Latin America nations pledge more for protection of the displaced and stateless
BRASILIA, Brazil, November 12 (UNHCR) - Eighteen Latin American nations have wrapped up an important meeting in Brazil with agreement to do more for the protection of forcibly displaced and stateless people in the region. The pledge came in the "Brasilia Declaration on the protection of refugees and stateless persons in the Americas," adopted Thursday in the Brazilian capital.
UN High Commissioner António Guterres, in a message released Friday in Geneva, welcomed the declaration, which came at the end of a meeting hosted by Brazil's Justice Ministry on refugee protection, statelessness and mixed migratory movements in the Americas.
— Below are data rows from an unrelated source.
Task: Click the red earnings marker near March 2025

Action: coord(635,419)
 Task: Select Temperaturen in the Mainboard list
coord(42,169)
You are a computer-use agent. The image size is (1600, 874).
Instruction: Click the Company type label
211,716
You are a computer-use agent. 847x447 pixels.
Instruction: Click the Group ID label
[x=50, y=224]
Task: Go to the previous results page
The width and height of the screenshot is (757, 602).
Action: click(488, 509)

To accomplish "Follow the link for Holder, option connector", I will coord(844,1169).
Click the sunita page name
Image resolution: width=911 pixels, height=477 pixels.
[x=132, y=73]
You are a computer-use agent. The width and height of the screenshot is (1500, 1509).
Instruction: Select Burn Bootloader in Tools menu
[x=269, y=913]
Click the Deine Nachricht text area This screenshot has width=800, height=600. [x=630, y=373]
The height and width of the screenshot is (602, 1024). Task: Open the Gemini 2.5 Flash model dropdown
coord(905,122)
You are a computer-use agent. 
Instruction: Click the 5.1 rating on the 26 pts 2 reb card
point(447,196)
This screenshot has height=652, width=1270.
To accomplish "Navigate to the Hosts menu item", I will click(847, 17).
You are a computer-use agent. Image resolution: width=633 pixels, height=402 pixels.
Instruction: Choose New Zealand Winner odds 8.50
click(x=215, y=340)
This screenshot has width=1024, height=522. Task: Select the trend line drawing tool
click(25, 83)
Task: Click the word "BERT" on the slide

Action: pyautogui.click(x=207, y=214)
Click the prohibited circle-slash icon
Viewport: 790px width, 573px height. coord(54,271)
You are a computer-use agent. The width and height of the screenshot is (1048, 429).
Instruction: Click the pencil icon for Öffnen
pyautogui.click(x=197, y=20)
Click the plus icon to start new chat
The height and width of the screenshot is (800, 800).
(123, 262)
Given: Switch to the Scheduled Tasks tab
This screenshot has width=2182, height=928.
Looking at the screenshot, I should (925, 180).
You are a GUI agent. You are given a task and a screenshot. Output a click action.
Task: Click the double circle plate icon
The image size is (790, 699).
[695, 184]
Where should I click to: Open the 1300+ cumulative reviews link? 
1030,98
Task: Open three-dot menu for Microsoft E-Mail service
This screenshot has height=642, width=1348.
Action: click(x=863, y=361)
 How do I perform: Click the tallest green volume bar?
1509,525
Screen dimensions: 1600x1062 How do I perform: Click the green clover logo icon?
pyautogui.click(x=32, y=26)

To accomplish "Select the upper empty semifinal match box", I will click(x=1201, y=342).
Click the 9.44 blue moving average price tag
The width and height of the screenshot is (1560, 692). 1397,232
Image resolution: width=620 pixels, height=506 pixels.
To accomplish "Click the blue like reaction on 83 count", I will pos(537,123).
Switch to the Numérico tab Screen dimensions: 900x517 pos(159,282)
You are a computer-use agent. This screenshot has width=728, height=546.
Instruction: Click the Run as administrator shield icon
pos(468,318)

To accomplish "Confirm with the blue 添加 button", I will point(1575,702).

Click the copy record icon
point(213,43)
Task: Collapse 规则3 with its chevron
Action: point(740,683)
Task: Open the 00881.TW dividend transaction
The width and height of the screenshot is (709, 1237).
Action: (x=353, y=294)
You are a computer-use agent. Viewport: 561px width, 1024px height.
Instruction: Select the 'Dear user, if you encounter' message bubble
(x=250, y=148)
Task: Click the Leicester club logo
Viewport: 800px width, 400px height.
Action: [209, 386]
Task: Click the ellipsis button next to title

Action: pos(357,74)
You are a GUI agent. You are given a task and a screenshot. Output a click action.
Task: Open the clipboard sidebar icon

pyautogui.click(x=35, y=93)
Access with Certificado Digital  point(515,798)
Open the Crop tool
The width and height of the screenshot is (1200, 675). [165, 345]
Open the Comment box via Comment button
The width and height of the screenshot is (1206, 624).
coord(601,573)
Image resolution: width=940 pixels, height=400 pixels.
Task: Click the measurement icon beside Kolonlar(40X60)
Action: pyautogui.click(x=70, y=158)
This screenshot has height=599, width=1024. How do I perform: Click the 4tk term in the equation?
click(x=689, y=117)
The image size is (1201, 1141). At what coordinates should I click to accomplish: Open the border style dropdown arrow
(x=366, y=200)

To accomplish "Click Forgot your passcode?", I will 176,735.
"This is a landmark declaration that I hope will result not only in better protection for refugees and other displaced people across the Americas, but also accelerate global efforts to improve the situation of displaced people and end the scourge of statelessness," Guterres said.
"I encourage governments in other regions to take note of the pioneering leadership that has been shown today by Latin America in making this Declaration. This is a valuable international precedent," the High Commissioner added.
A highlight of the Brasilia Declaration includes the unrestricted respect countries have for the principle of non-refoulement (non-forced return), including non-rejection at borders and non-penalization of illegal entry. It also supports the continued incorporation of gender, age and diversity considerations into national laws on refugees and internally displaced people.
And thirdly, the Declaration encourages states to adopt mechanisms to address new situations of displacement not foreseen by the 1951 UN Refugee Convention. It reaffirms many of the commitments made by the 20 countries that adopted the 2004 Mexico Plan of Action, which aims to safeguard refugees in Latin America.
Senior UNHCR officials, including Director of International Protection Volker Türk, were among some 120 people attending the meeting, which also marked the launch of UNHCR's 60th anniversary commemorations in the Americas.
Türk, while noting the Americas' long tradition of providing asylum and protection to people in need as well as the region's history of good practices, stressed that many challenges remain. He singled out urbanization, gang-related violence, mixed migration, internally displaced people and statelessness.
As well as celebrating it's 60th birthday, UNHCR will over the next year also mark the 50th anniversary of the 1961 UN Convention on the Reduction of Statelessness, one of two UN conventions which address statelessness. The refugee agency will be making a big push to persuade more countries to accede to the conventions and to reduce the number of stateless people, estimated to be some 12 million.
Although statelessness is relatively rare in the region, Türk urged more countries in the Americas to accede to the two conventions, noting that a mere six countries were parties to the 1961 convention and only 13 had acceded to the 1954 Convention relating to the Status of Stateless Persons.
"Our office stands ready to support governments wishing to become parties to these conventions," he said.
On the sidelines of Thursday's gathering, UNHCR's Türk and conference host, Brazilian Justice Minister Luiz Paulo Barreto, helped launch an awareness campaign - "Put Yourselves in a Refugee's Shoes" - to promote tolerance for refugees, discover their stories and counter discrimination.
The countries that adopted the Brasilia Declaration are Argentina, Bolivia, Brazil, Chile, Colombia, Costa Rica, Cuba, Dominican Republic, Ecuador, El Salvador, Guatemala, Mexico, Nicaragua, Panama, Paraguay, Peru, Uruguay and Venezuela. The United States and Canada participated as observers in the Brasilia international meeting.